United States District Court, S.D. Ohio, Western Division, Dayton

February 23, 2018


          Walter H. Rice District Judge.


          Michael R. Merz United States Magistrate Judge.

         This case is before the Court on Motion to Dismiss of Defendant Steve Layman (ECF No. 9) and a joint Motion to Dismiss of Defendants Dave Duchak, Elizabeth Gutmann, and Rob Davie (ECF No. 7). Plaintiff has filed a combined Memorandum in Opposition (ECF No. 32)[1]and Defendants have filed a joint Reply in Support (ECF No. 37).

         Both Motions are made under Fed.R.Civ.P. 12(b)(6) for failure to state a claim upon which relief can be granted. A motion for involuntary dismissal is a dispositive pre-trial motion on which an assigned Magistrate Judge must make a recommended decision in the first instance.

         “The purpose of a motion under Rule 12(b)(6) is to test the formal sufficiency of the statement of the claim for relief; it is not a procedure for resolving a contest about the facts or merits of the case.” Wright & Miller, Federal Practice and Procedure: Civil 2d §1356 at 294 (1990); see also Gex v. Toys “R” Us, 2007 U.S. Dist. LEXIS 73495, *3-5 (S.D. Ohio, Oct. 2, 2007); Mayer v. Mylod, 988 F.2d 635, 638 (6th Cir. 1993), citing Nishiyama v. Dickson Cty., Tennessee, 814 F.2d 277, 279 (6th Cir. 1987). Stated differently, a motion to dismiss under Fed.R.Civ.P. 12(b)(6) is designed to test only the sufficiency of the complaint. Riverview Health Institute LLC v. Medical Mutual of Ohio, 601 F.3d 505, 512 (6th Cir. 2010).

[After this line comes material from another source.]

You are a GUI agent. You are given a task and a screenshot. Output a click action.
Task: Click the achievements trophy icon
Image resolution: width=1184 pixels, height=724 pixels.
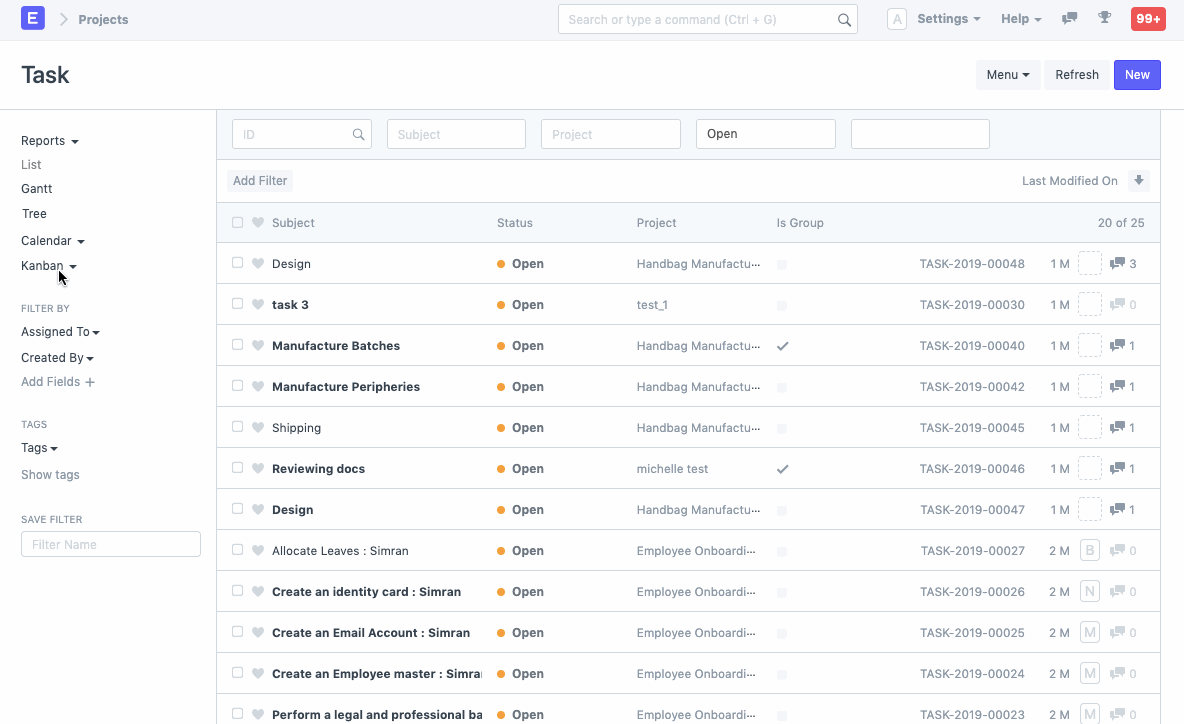pyautogui.click(x=1105, y=17)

         The test for dismissal under Fed.R.Civ.P. 12(b)(6) has been restated by the Supreme Court as follows:

Factual allegations must be enough to raise a right to relief above the speculative level, see 5 C. Wright & A. Miller, Federal Practice and Procedure § 1216, pp. 235-236 (3d ed.2004)(“[T]he pleading must contain something more ... than ... a statement of facts that merely creates a suspicion [of] a legally cognizable right of action”), on the assumption that all the allegations in the complaint are true (even if doubtful in fact), see, e.g., Swierkiewicz v. Sorema N. A., 534 U.S. 506, 508, n. 1, 122 S.Ct. 992, 152 L.Ed.2d 1 (2002); Neitzke v. Williams, 490 U.S. 319, 327, 109 S.Ct. 1827, 104 L.Ed.2d 338 (1989)(“ Rule 12(b)(6) does not countenance ... dismissals based on a judge's disbelief of a complaint's factual allegations”); Scheuer v. Rhodes, 416 U.S. 232, 236, 94 S.Ct. 1683, 40 L.Ed.2d 90 (1974) (a well-pleaded complaint may proceed even if it appears “that a recovery is very remote and unlikely”).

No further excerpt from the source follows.